Data extracted from a collection

####################

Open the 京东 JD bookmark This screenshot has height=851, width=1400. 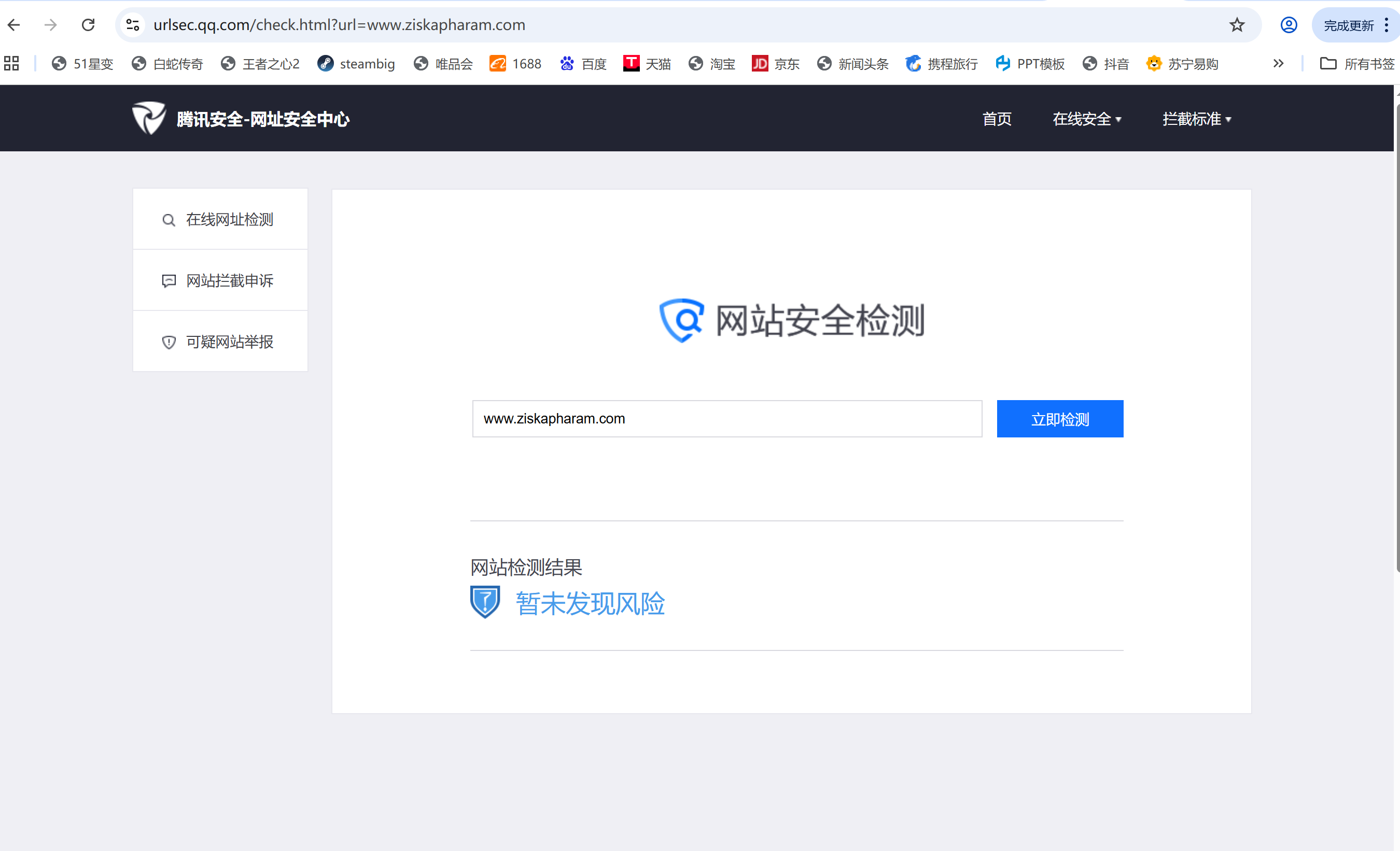775,64
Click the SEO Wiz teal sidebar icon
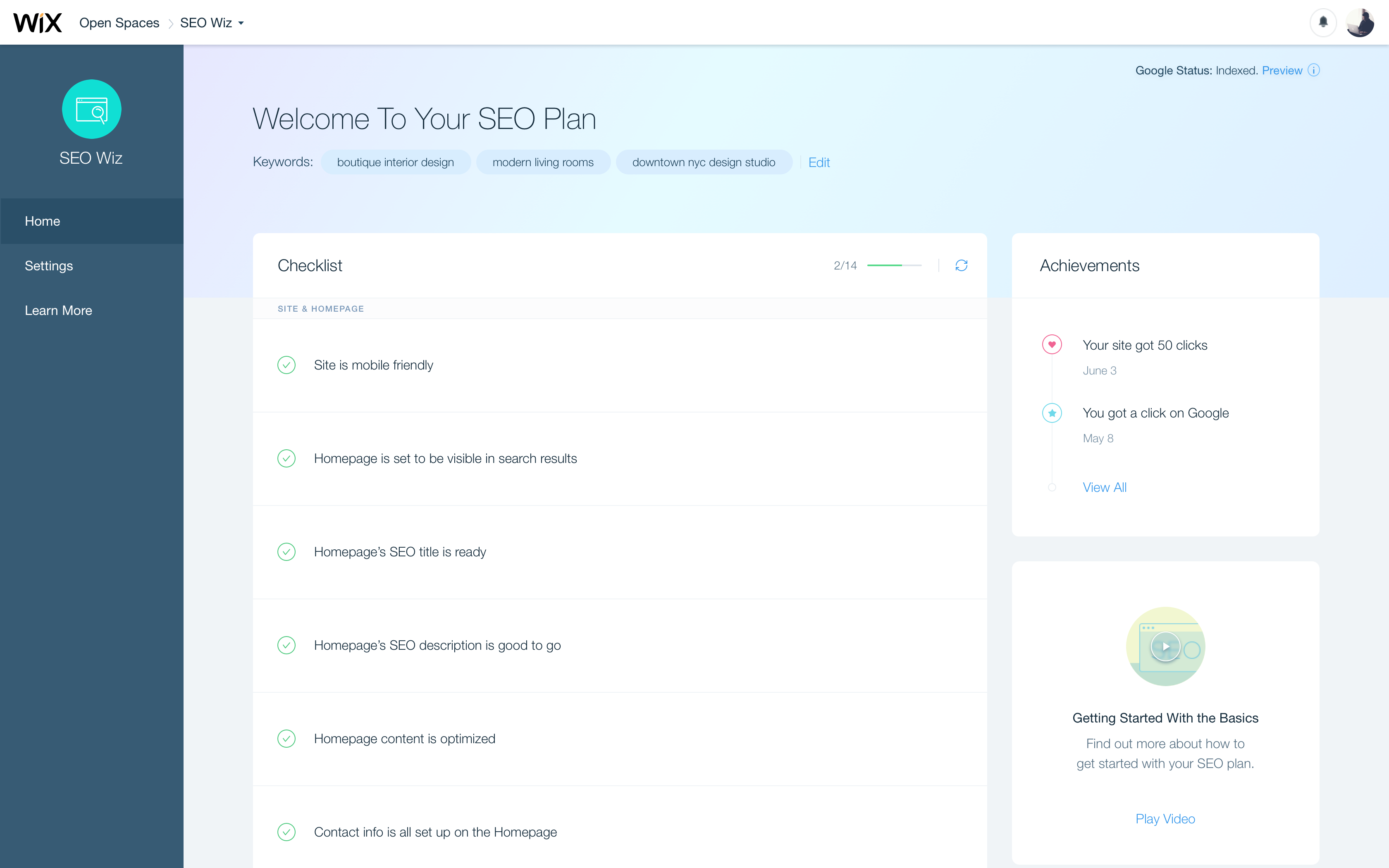Viewport: 1389px width, 868px height. tap(92, 109)
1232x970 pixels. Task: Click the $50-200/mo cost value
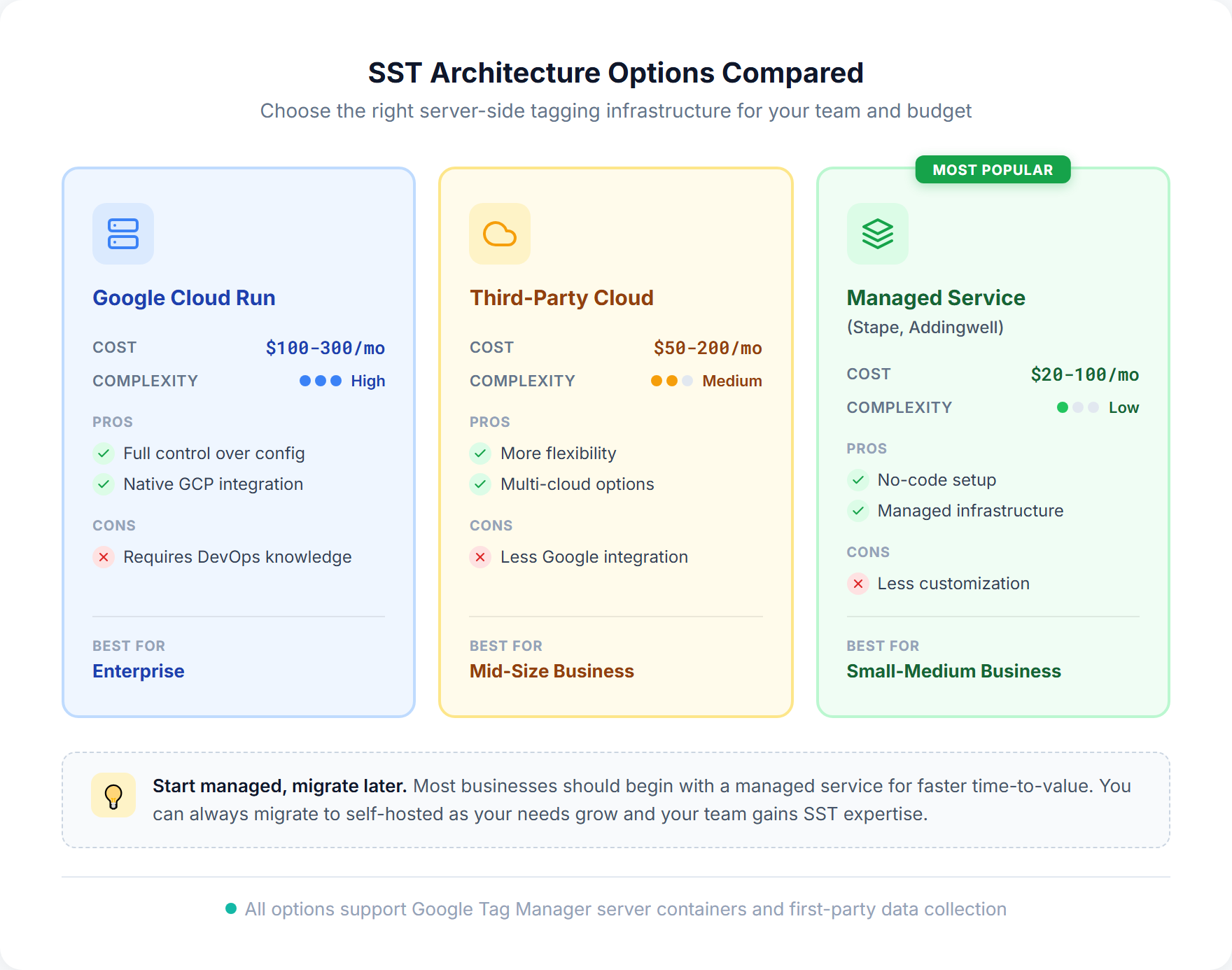(x=708, y=347)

####################

*Exercise requirements*
Retype only the lines from the one with "Click the SEO Wiz teal sidebar icon" through the final line of the entries, please, and keep the pictures out.

*Solution to this exercise*
Click the SEO Wiz teal sidebar icon
Viewport: 1389px width, 868px height. tap(92, 109)
1232x970 pixels. Task: Click the $50-200/mo cost value
(x=708, y=347)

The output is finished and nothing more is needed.